TEXT SEGMENT:

begin

You click on a markdown cell to edit it – typeset it with a “shift-enter”. To run a code cell type shift-enter on it.

Here are some useful links:

Rather than spending time teaching you a bunch of syntax in the abstract – we will try to pick up syntax on-the-go. It is great practice to use google and stack overflow to figure out notation

warm-up on data entry

Hit shift-enter on each of these lines sequentially to run the code. Then change \(\alpha\) to \(\beta\), change the numbers, and rerun

α=1

1

α+3

4

Getting Help#

Want to know what a symbol means? For example, what is does the length command do? Type ?length and then shift-enter.

?length

search: length

length(collection) -> Integer

Return the number of elements in the collection.

Use lastindex to get the last valid index of an indexable collection.

See also: size, ndims, eachindex.

end

DATA EXCERPT:
begin

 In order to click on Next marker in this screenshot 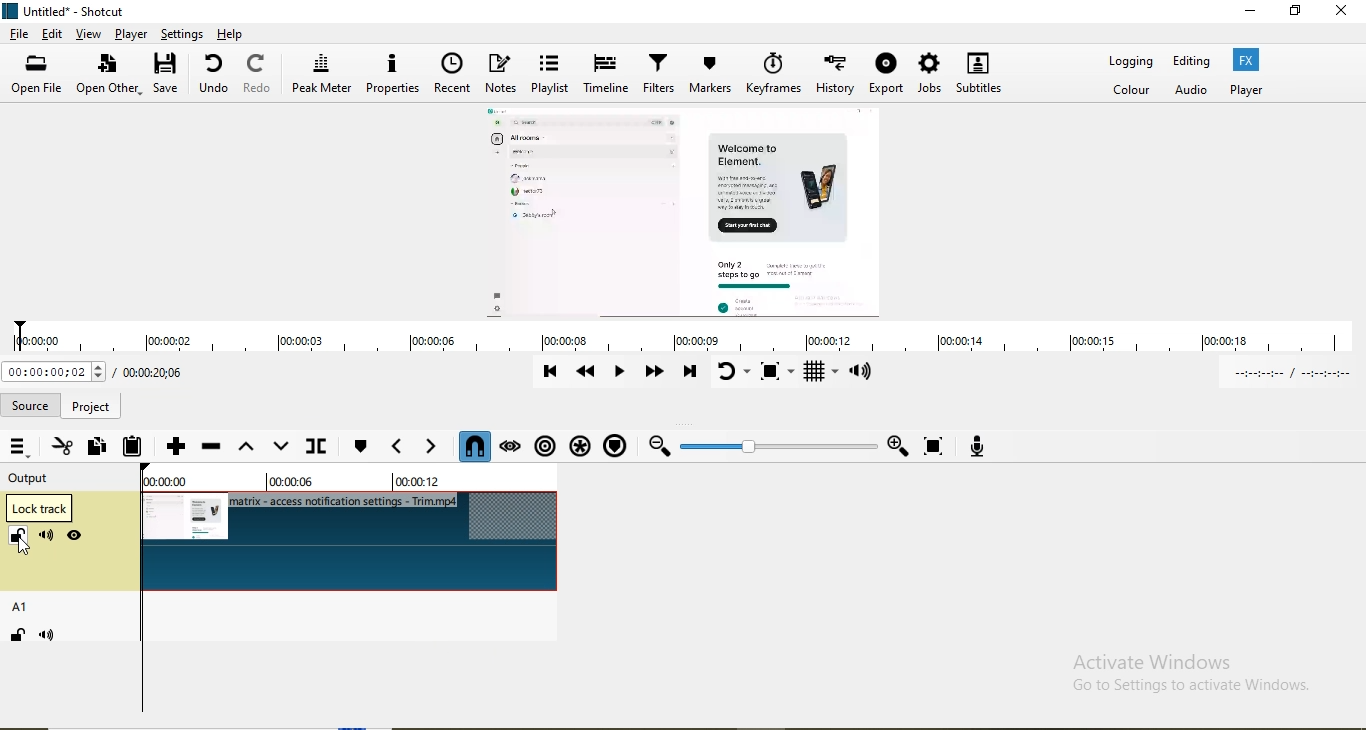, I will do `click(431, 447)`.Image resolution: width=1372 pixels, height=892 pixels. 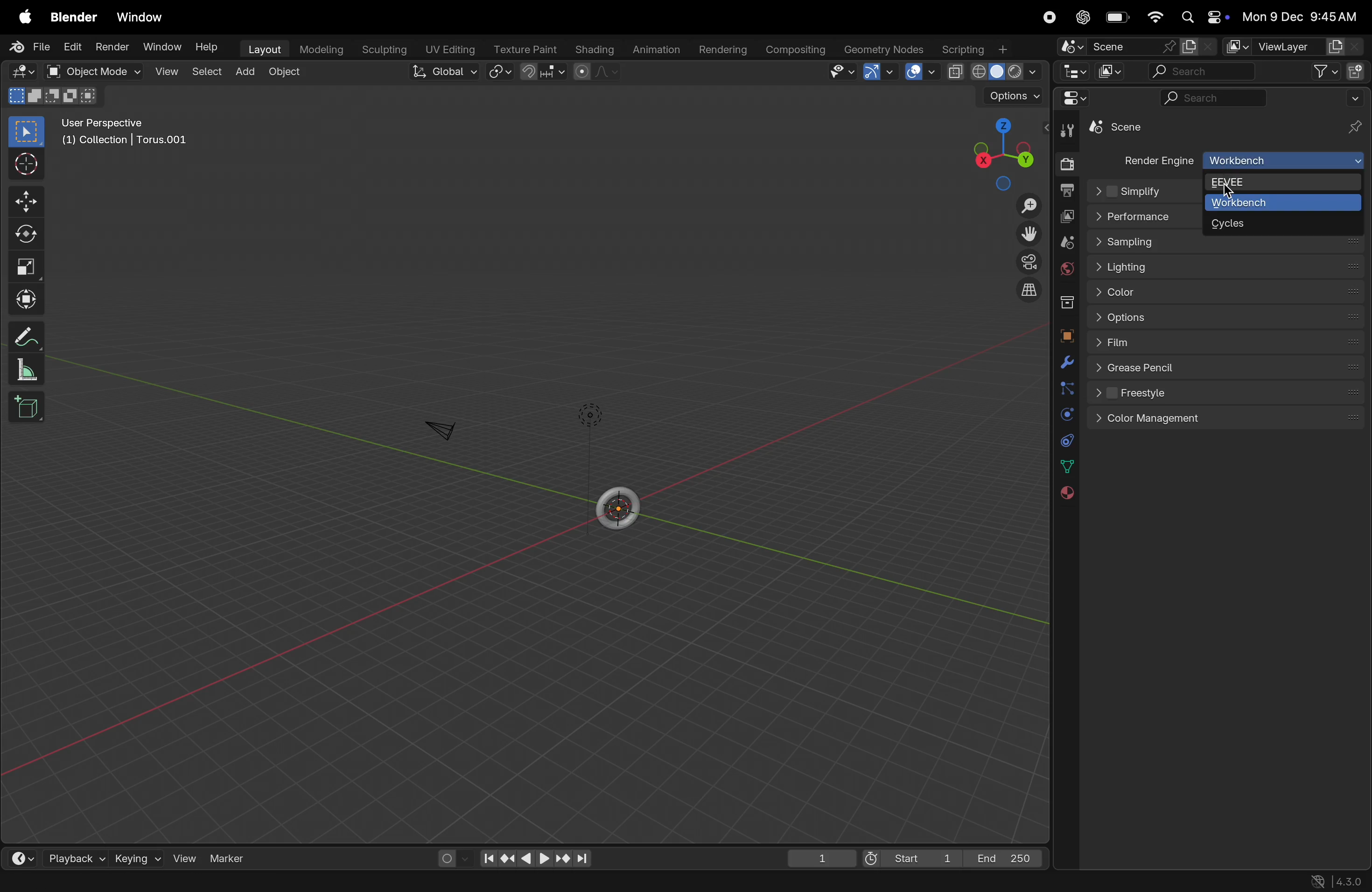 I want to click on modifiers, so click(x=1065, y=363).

end

OBJECTIVE:
Summarize the tutorial excerpt in two sentences. Rely solely on the tutorial excerpt when responding.

SOLVED EXERCISE:
The excerpt explains that a markdown cell is edited by clicking on it and typeset with shift-enter, that a code cell is run with shift-enter, and that syntax will be picked up on the go, using Google and Stack Overflow to work out notation. A warm-up sets α=1 and evaluates α+3 to get 4, and typing ?length followed by shift-enter reveals that length returns the number of elements in a collection.